In the book “Raise a Smarter Child by Kindergarten” by David Perlmutter, M.D. and Carol Colman, it expounds that, “the choice of early academic intervention, especially the kind of “drill and test” that are so popular today is the wrong approach.  Instead of building great brains, we are merely creating tape recorders that can regurgitate information but cannot synthesize it to come up with new ideas.  At a time when a child should be encouraged to be creative, which is the foundation for advanced thinking, many children are being loaded with facts.”

It goes on to say that, “any child can memorize his ABC’s or learn to count if he is drilled long and hard enough, but these are not effective brain-building activities.  Creativity is at the core of all problems, writing an essay, or designing a science project.  For example, if your child is confronted with a new challenge, such as a difficult math problem or a challenging essay, what does he need to succeed?  First, he must be comfortable with being in a novel and challenging situation.  This comfort level is fostered during the first five years by allowing children to explore challenging situations, engage in creative play, and learn that failure is an option.  In other words, it’s ok to take intellectual risks.   It all requires creativity.”

This is music to my ears.

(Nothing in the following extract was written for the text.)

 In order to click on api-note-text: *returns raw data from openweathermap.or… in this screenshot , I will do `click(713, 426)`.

Fostering creativity is what I do for a living. Almost anything can be used as a prop for imaginative play.  In fact, the simpler the better and it can take us as far as our imagination goes.  A big empty box is especially our favorite.  It transforms from a hot air balloon, to a train, to an airplane and transports us to new exciting places.  Even our pretend play – from being a princess to a tiger, the hunt for what material to use and making them is in itself part of the creative process.

The versatile pillow case as a Queen's Cape or a Tiger's Tail

Just the other night, we had trouble putting her to bed as she was used to being carried and danced to sleep by her “yaya”.  Her dad was getting tired carrying her so I asked him to put her down.  As expected, she became fidgety, tossing, turning and wanting to go down the bed.   With Alfred starting to get exasperated, I quickly exclaimed to her, “Ava, tell Daddy what an exciting day you had!”  That got her attention and we both chimed in making heightened remarks like “Really?! You saw a squirrel climbing the tree?!  Was he looking for his mommy?” and so on.  We would make up stories and before we know it, she was off to dreamland.  Whew!

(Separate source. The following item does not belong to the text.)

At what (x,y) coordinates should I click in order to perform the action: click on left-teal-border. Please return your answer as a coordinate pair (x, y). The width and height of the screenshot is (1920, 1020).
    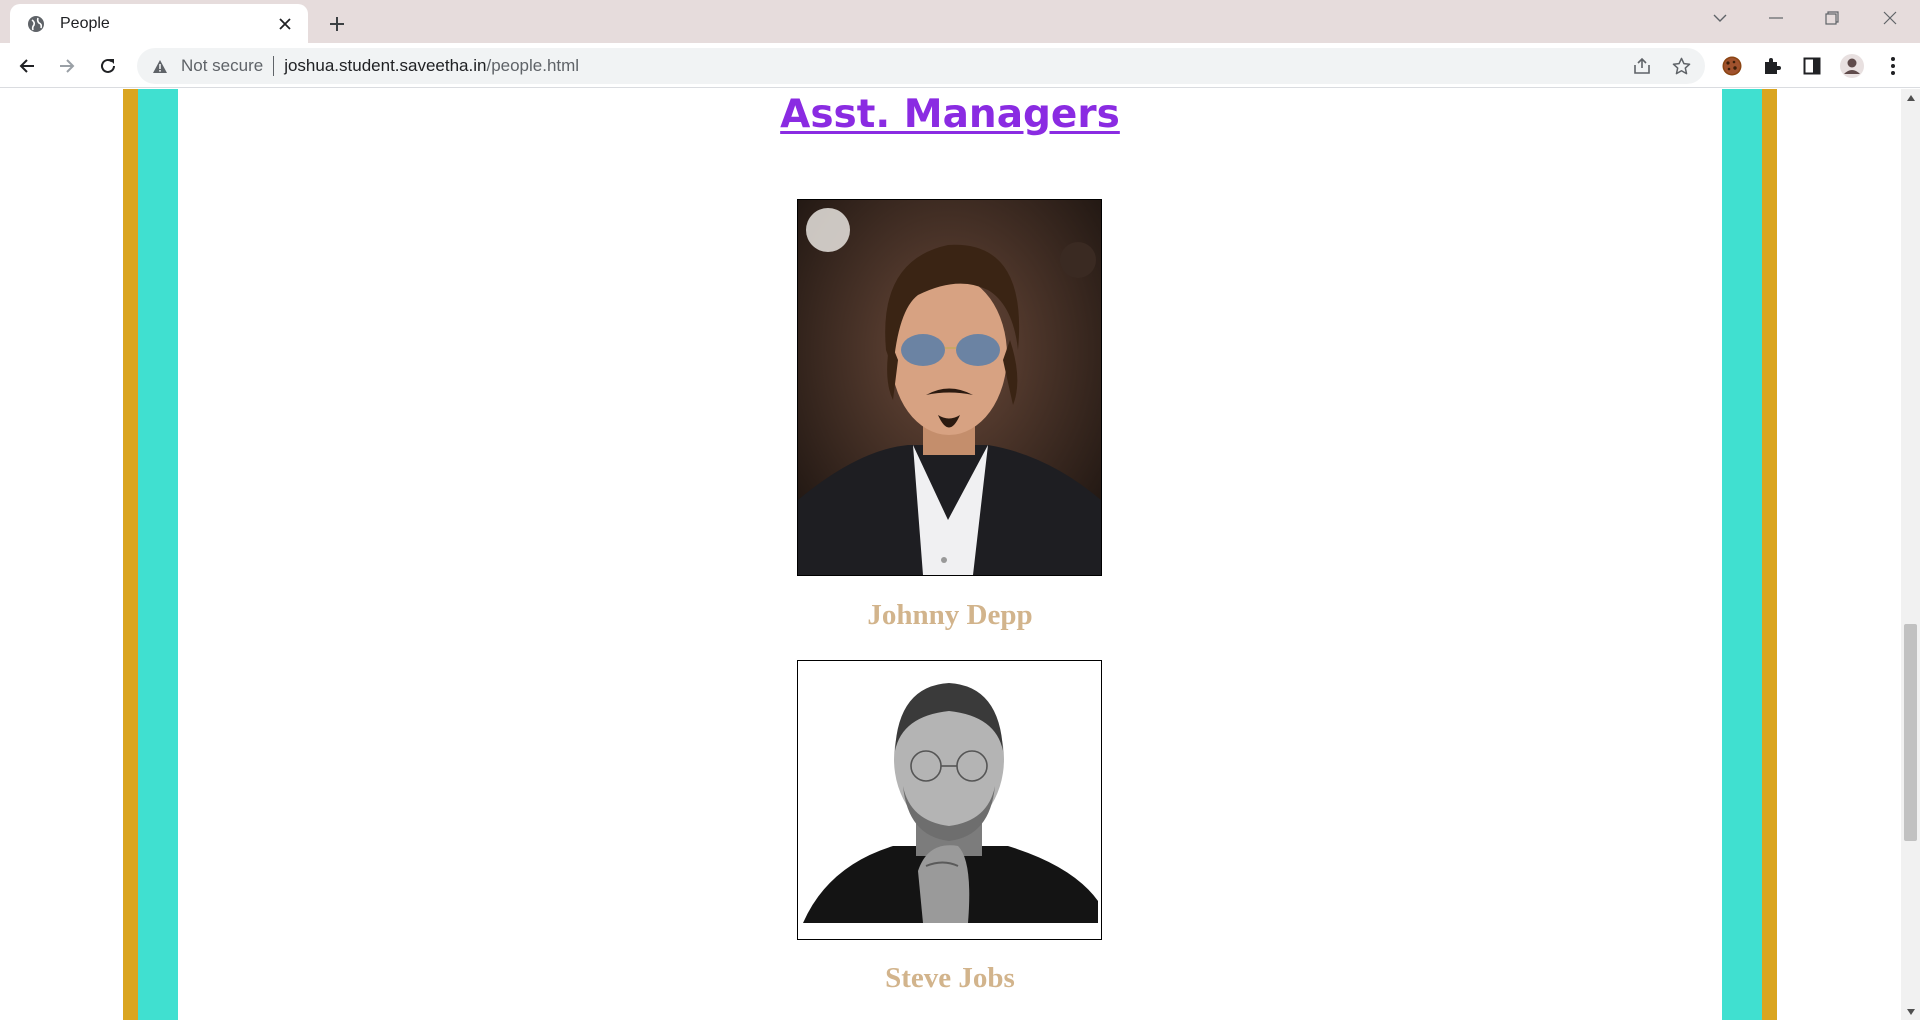
    Looking at the image, I should click on (158, 554).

So all these heavily marketed learning paraphernalia and expensive electronic toys are not really necessary.  Aside from taking so much space in our tight living space, Ava gets bored with them so easily.  It is quite restricting too.  With creative play, I engage Ava to use her imagination and most importantly, to ask questions as these are sometimes more important than knowing the answers.  Albert Einstein did say that, “Imagination is more important than knowledge.  For knowledge is limited to all we know and understand, while imagination embraces the entire world, and all there ever will be to know and understand.”